But...I will dwell on that later. My main focus right now is to endure the next 24 hours so that I can get ready for my original Spring Break occupation.

I'm not worried about the heart monitor and I actually appreciate the fact that I have to avoid using the telephone or the microwave while wired to this gadget. I find public interest in this visual indication of an infliction fascinating, though. Just because the little black box and accompanying grey wires are part of my attire today, complete strangers are compelled to sympathetically comment on my "situation". It doesn't hurt that my drop foot is acting up today so my gait is a bit "off". For nearly 13 years I have evidently passed off my MS as just an annoyance rather than a daily complication. Now, because I am connected to a physical reminder of a possible "condition," my fellow Earth occupants dig into their generosity banks to offer encouraging words. Hmmm.....

I try not to call attention to my MS and mostly do a pretty good job of that. I have been using my cane more often of late and that has produced questions, especially from my students since I don't really go any where else but school. Two comments in the last week, one from a student and one from a colleague: "Mrs. McCombs, what's with the cane?" "Oh, my. How did you hurt your ankle?"

When I admit my MS, I do not do so with shame, and I do not mind offering an abbreviated desciption of the disease. I just hate admitting to a weakness, regardless of the fact that it is nothing I caused. It is humilating enough that I need to justify my physical limitations, but the confusion exhibited by an onlooker is sometimes even worse.

FIVE DAYS LATER
Ah...but it gets better...
The heart monitor was no big deal and all test results are encouraging. There is supposedly
nothing wrong with my heart (but I am anemic), but considering my family history I fully intend to see the cardiologist any way. What's another day away from school if it assures me more days to enjoy my son? Westest be damned. (Oops, did I really say that?)

(Collected data entries)
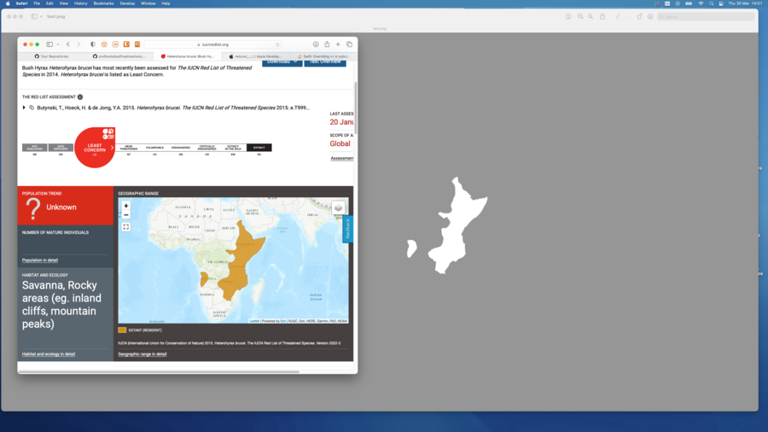Click Safari's share icon
768x432 pixels.
pos(327,44)
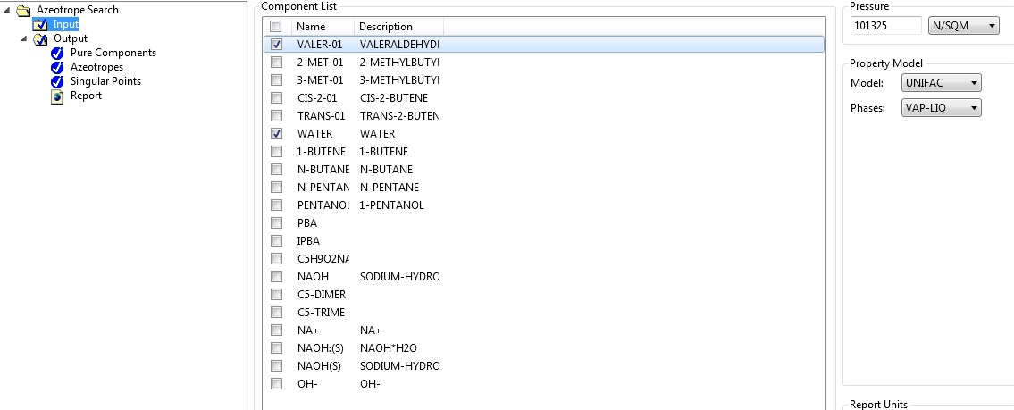
Task: Click the Singular Points checkmark icon
Action: click(57, 81)
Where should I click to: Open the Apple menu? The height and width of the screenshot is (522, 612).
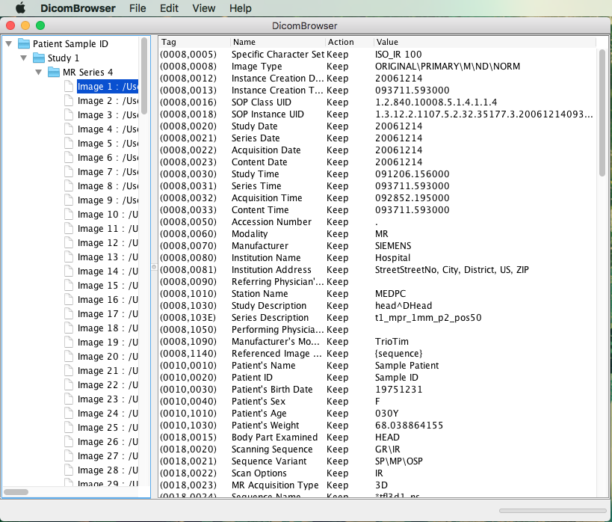point(20,8)
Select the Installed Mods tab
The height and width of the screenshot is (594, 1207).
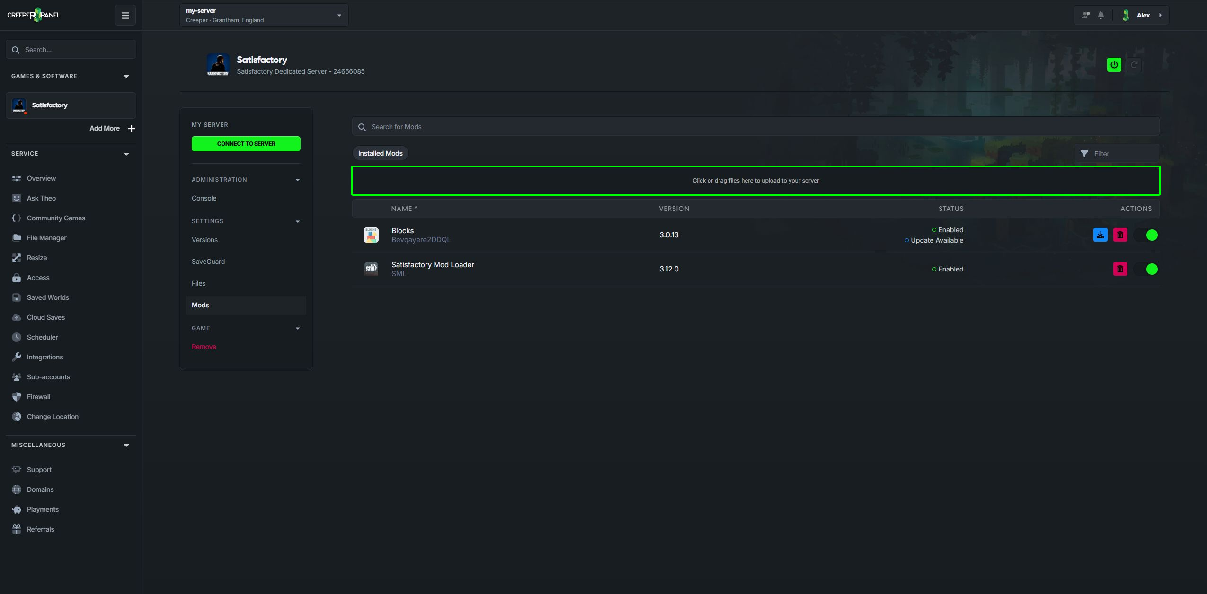point(380,153)
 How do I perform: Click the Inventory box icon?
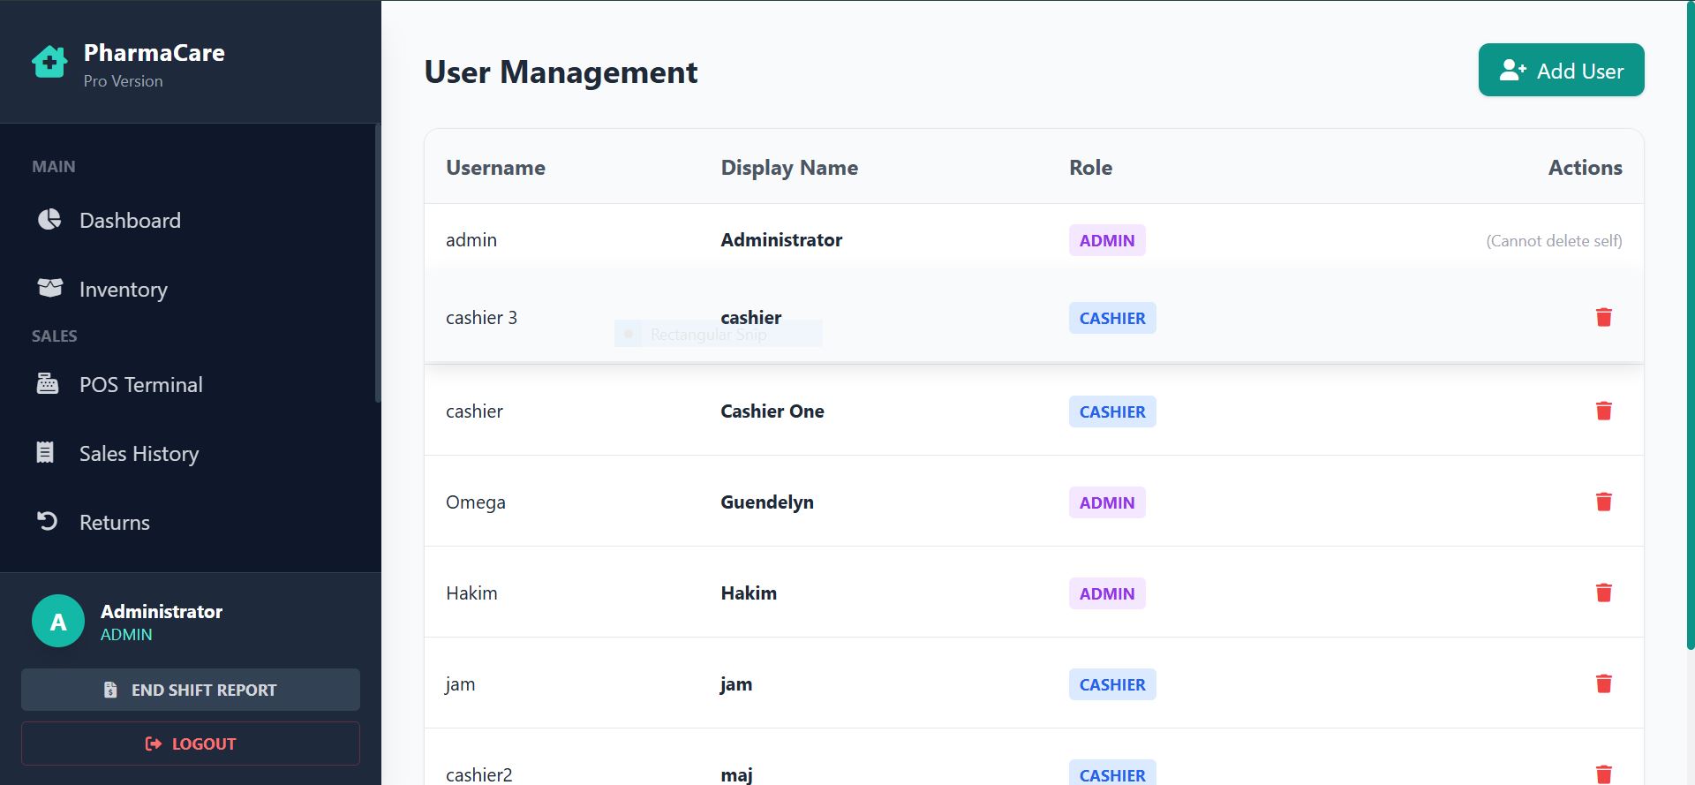50,288
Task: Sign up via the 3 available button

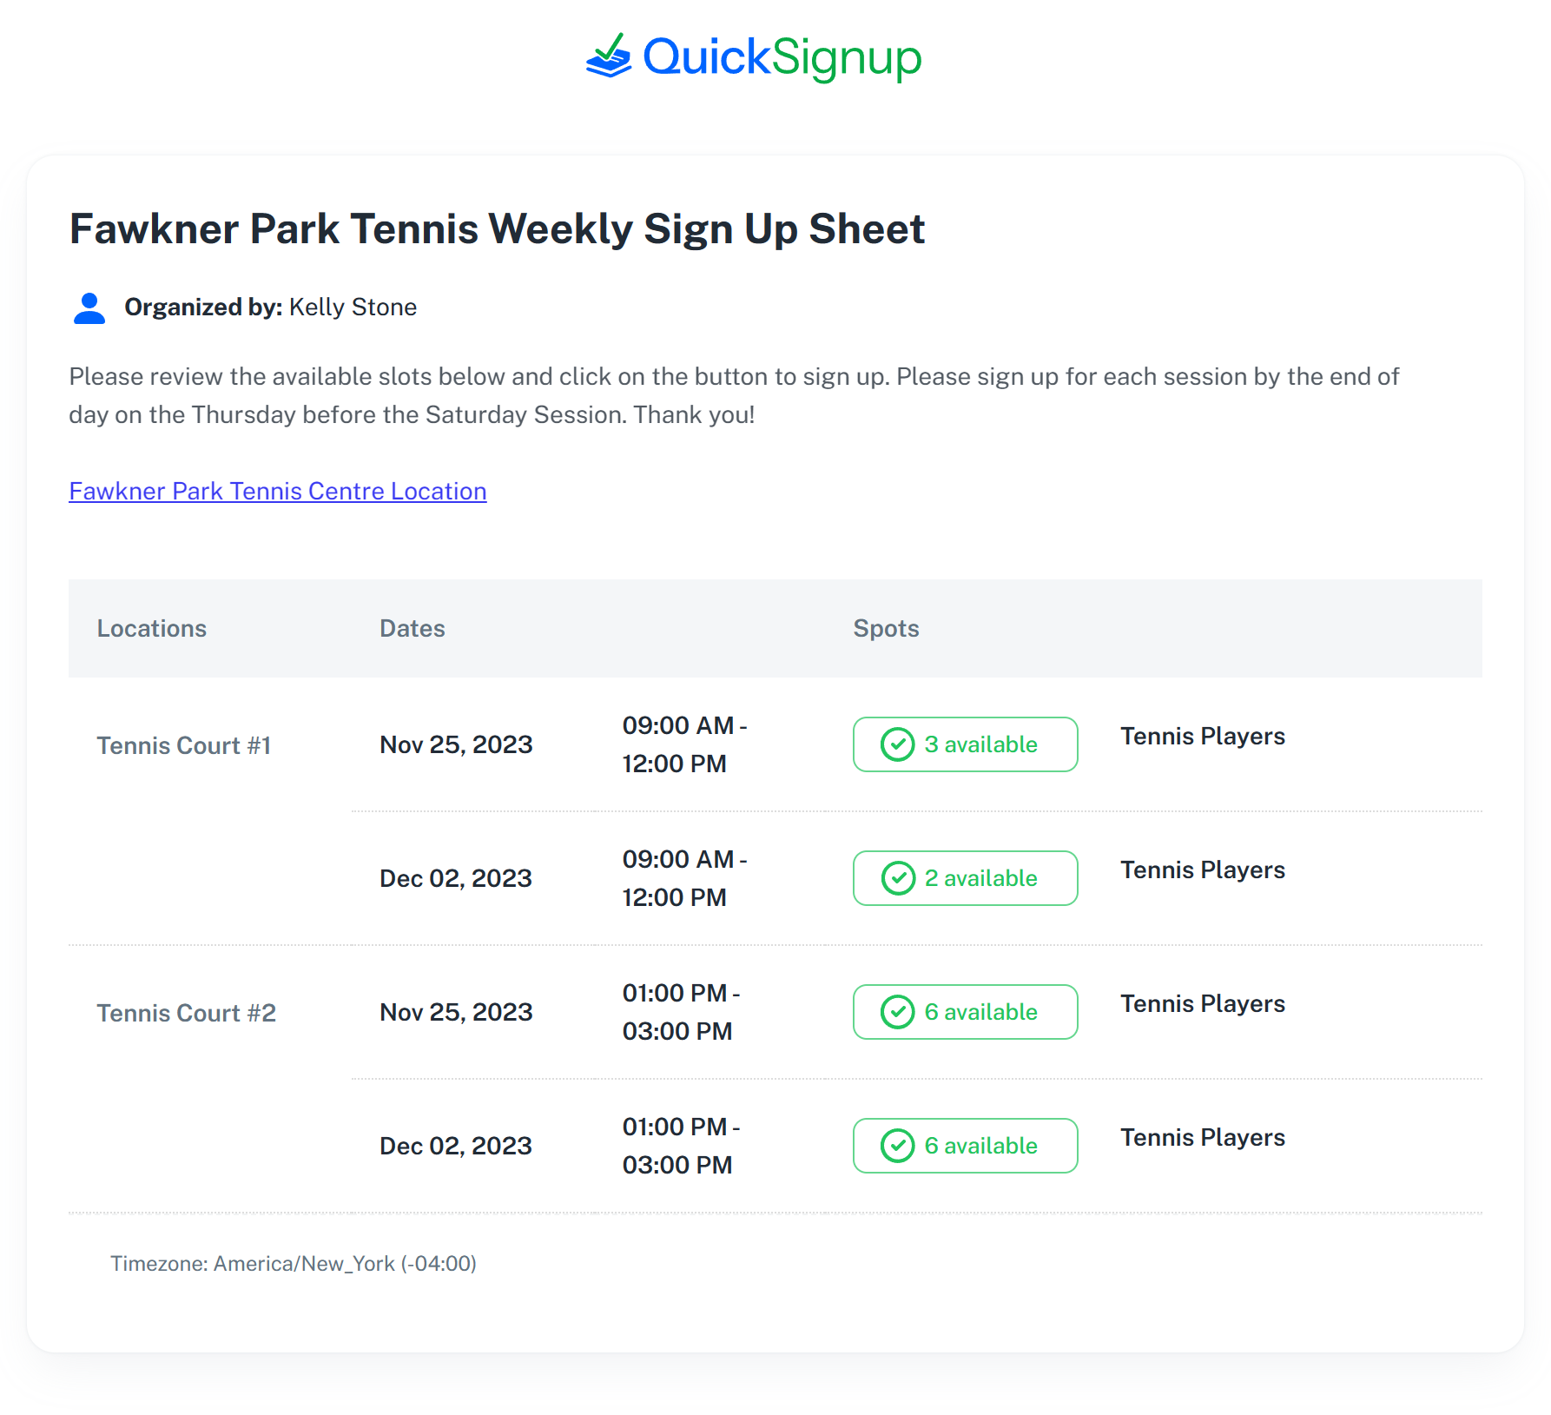Action: coord(965,744)
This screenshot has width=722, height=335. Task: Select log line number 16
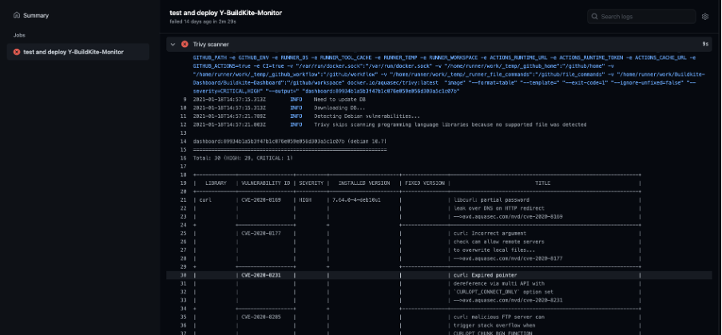183,158
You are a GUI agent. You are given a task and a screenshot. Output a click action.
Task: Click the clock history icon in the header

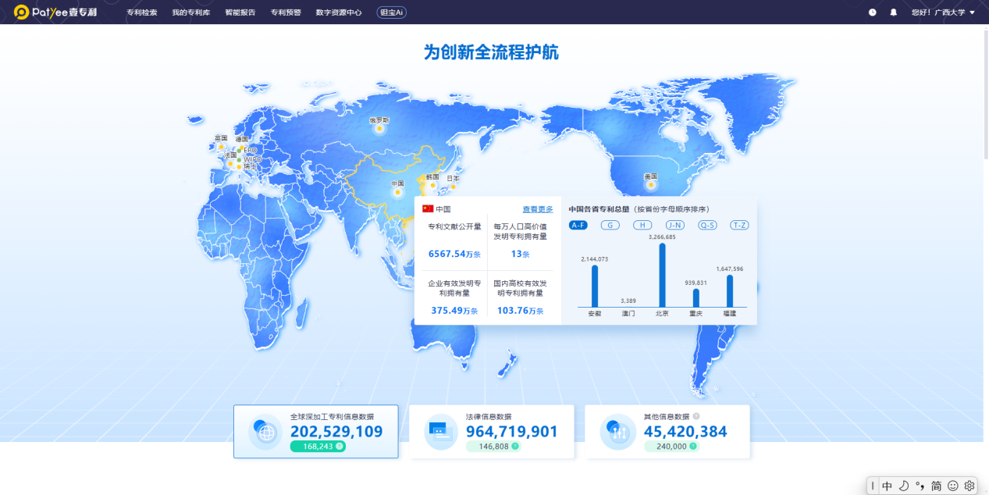(872, 12)
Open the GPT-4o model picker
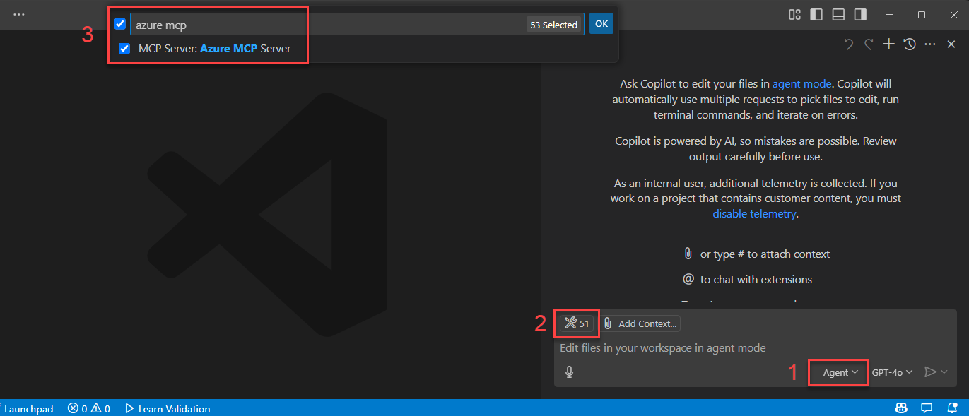The width and height of the screenshot is (969, 416). coord(892,372)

What you are asked to do ▸ Carry on the personal account of wearing a heart monitor while living with MS, picking up after its last sentence. These records were drawn from a separate source.

Your response ▸
So...I finally spent some of my break in the Center of the Universe; but it was short-lived. I felt horrible when I got there, went to bed early, and awoke even earlier...in tears. And I mean full blown hysteria. I could not stop crying, my chest hurt, my mind was imploding with terribly depressing images of anything and everything bad that could happen to me and to my family. I was so jittery that I could barely dress myself. After a LONG, hot shower, I packedmy things and drove home; scared behind words and unable to squelch my periodical bouts of crying. My poor son had to witness this and he did his best to make me feel better. My baby is becoming such a wonderful young man.

We drove immediately to my doctor, where I underwent another EKG and more blood work.
The diagnosis? I have an ear infection, which was causing my dizziness. Better yet, the muscle relaxant was the main culprit. "Some people experience periods of depression." Lucky me, I'm one in that statistic.

The anitibiotic is working miracles. I am no longer dizzy or jittery. My chest pains are even gone.

I'm still going to the cardiologist; but I will NEVER take another muscle relaxant.

My son and I had a long talk about drug consumption. ((Yep, forever the teacher in search of that "teachable" moment:) I am totally blown away by what that teeny, tiny  little white pill did to me. In fact, I only consumed a fourth of it. He agrees that recreational drug use is NOT in his future. Good boy.

So..I am now on an essential oil kick. Noni juice has all ready proven its benefits regarding MS. Vitamin D is crucial. Peppermint always calms my tummy and there's nothing more relaxing than a hot cup of camomile tea. Honey is an awesome natural remedy for many things. I'll keep my anticiotic for now, though.

My goal is to discover a good medical reason to eat all this yummy Easter chocolate in my kitchen!